Extract provided —
┌──

# Just found some great luggage!



## Andy (Aug 25, 2002)

I just found some unique luggage that allows you pack two suits, all your other items in a carry on!!

Since my goal in life is to never check baggage (more difficult now with the liquid restrictions - I have to buy Scotch at my destination!). The other thing I'm starting to have to do is take suits when I travel. I have to blame the members of the Forums for that!

This luggage is by SkyRoll which allows you to pack two suits, shirts, shoes and toiletries in a carry-on!

The secret is rolling up the suits (no hangers) which helps prevent wrinkles. So there is a core duffel and then a separate part that holds suits, etc. which rolls around the core.

You can get it from several retailers or online here: https://www.skyroll.com/

Check out the video on their site on how to pack the SkyRoll. There is also a wheeled version available.

(Still can't post photos!! ??)


----------



## Patrick M Thayer (Dec 24, 2004)

└──

Entries for locating words and elements
┌──

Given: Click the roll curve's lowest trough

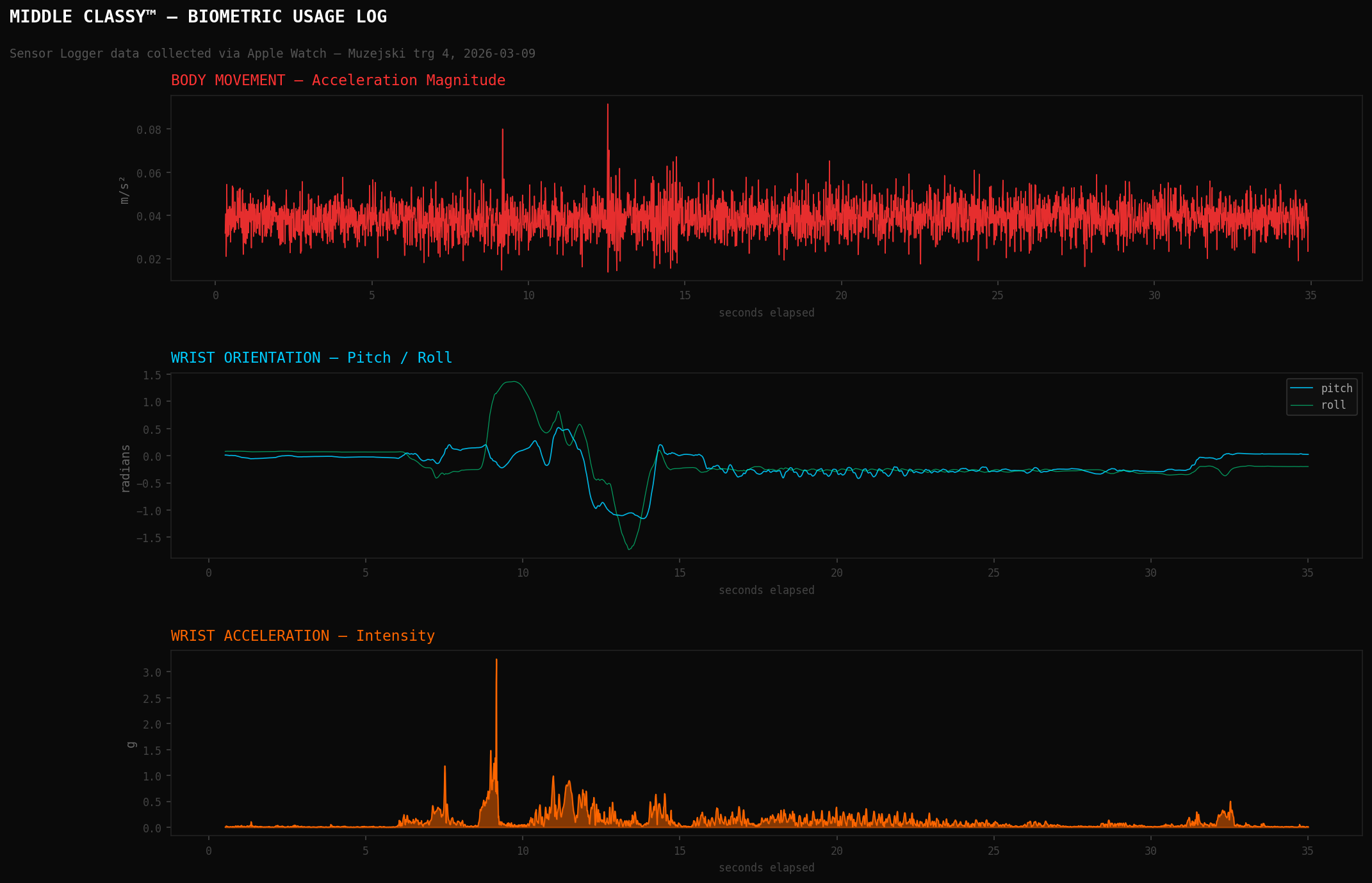Looking at the screenshot, I should pos(629,549).
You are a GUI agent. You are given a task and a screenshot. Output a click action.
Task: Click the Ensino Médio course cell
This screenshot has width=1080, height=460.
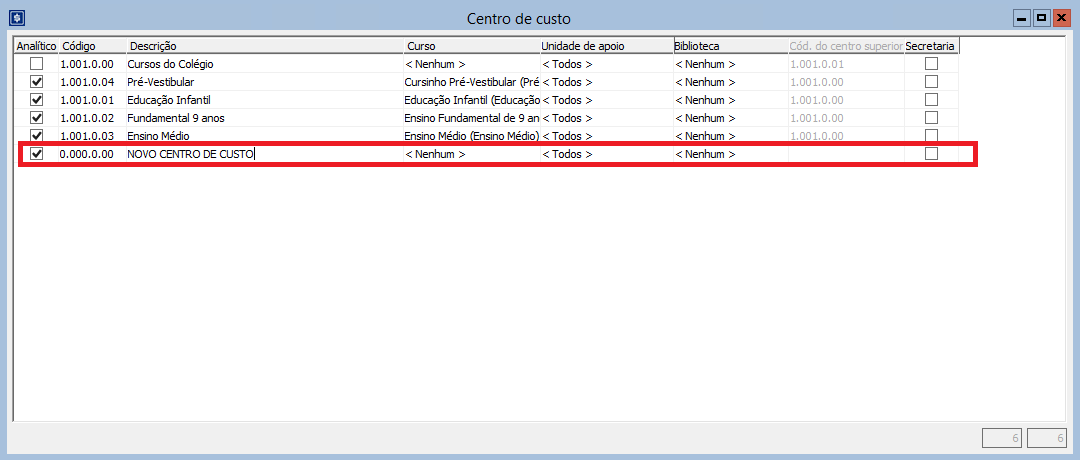[x=471, y=136]

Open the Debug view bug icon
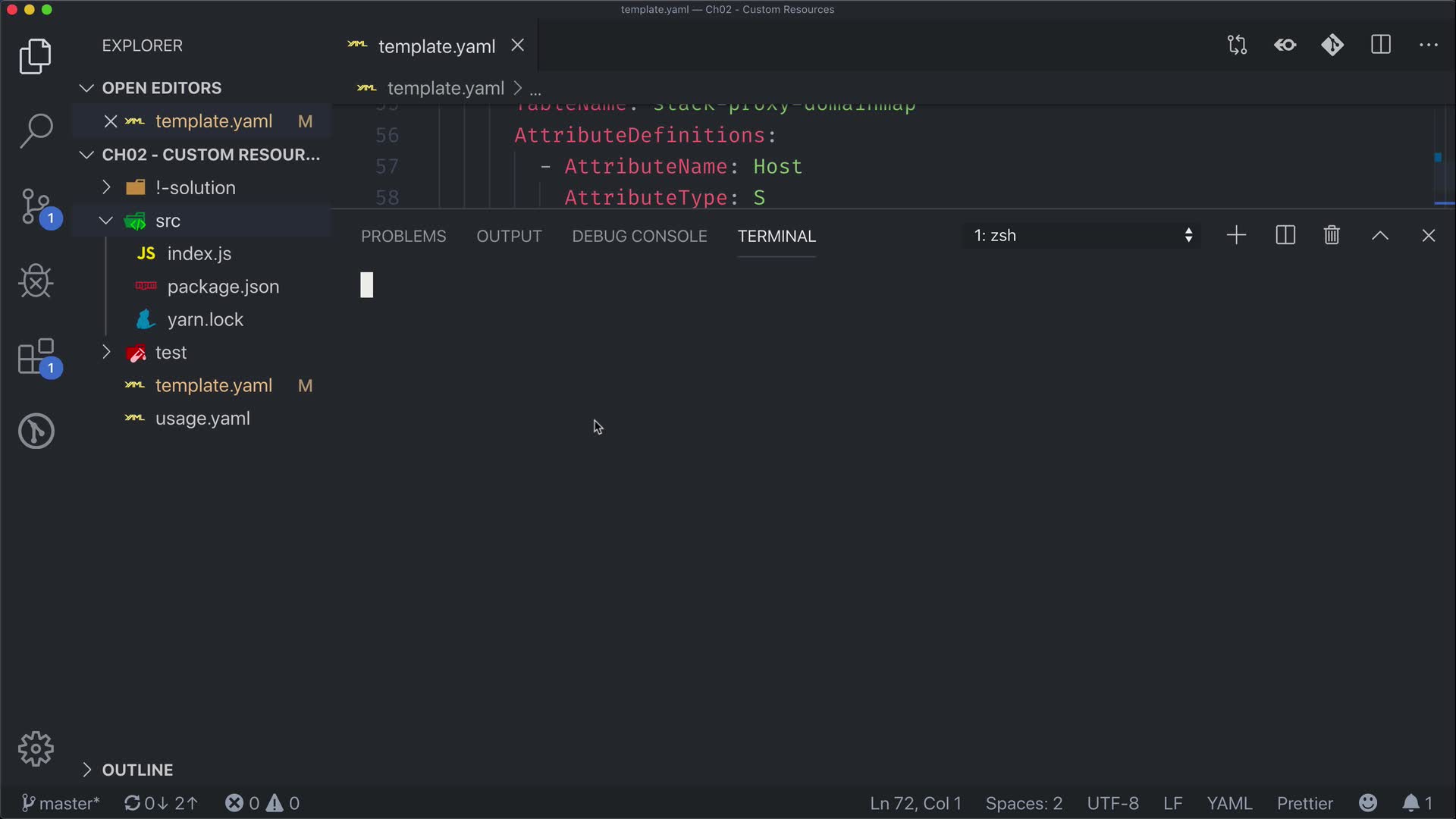[x=36, y=281]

└──

Short exercise 1 — Copy everything in the luggage forum thread from "I just found" down to "around the core.".
Short exercise 2 — Write the next part of the luggage forum thread, picking up after its last line.
The listing plays no part in this.

Task output 1 —
I just found some unique luggage that allows you pack two suits, all your other items in a carry on!!

Since my goal in life is to never check baggage (more difficult now with the liquid restrictions - I have to buy Scotch at my destination!). The other thing I'm starting to have to do is take suits when I travel. I have to blame the members of the Forums for that!

This luggage is by SkyRoll which allows you to pack two suits, shirts, shoes and toiletries in a carry-on!

The secret is rolling up the suits (no hangers) which helps prevent wrinkles. So there is a core duffel and then a separate part that holds suits, etc. which rolls around the core.

Task output 2 —
Andy,

Very clever -- but I wonder about the dimensions with suits, shirts,etc. rolled around the outside. Their web page states a typically loaded garment bag (whatever that means) will result in 22 X 14 X 9, which is the US domestic limit for carry-on. Do you have one? -- any trouble fitting it into overheads?


----------



## Andy (Aug 25, 2002)

Patrick M Thayer:

That was my first question! Here's the accepted dimensions for most of the airlines now:

STORAGE-----COMBINED DIMENSIONS-----EXAMPLES
Underseat-----45 inches ---------------------9" X 14" X 22"
Overhead------60 inches--------------------10" X 14" X 36"
Garment-------72 inches --------------------4" X 23" X 45"

I measure this at a little less than 23 inches wide and the rest of it is somewhat difficult to measure since it's a cylinder but seems to be 9 x 9. Plus how much you pack will be a factor since it's soft sided.

So it almost qualifies for underseat, but I'd put it in the overhead. I haven't taken it on a plane yet, but I've packed it a couple of times and that seems to work!

Maybe if everyone would chip in on some airline tickets I could give it a good test!!! :icon_smile_big:


----------



## Andy (Aug 25, 2002)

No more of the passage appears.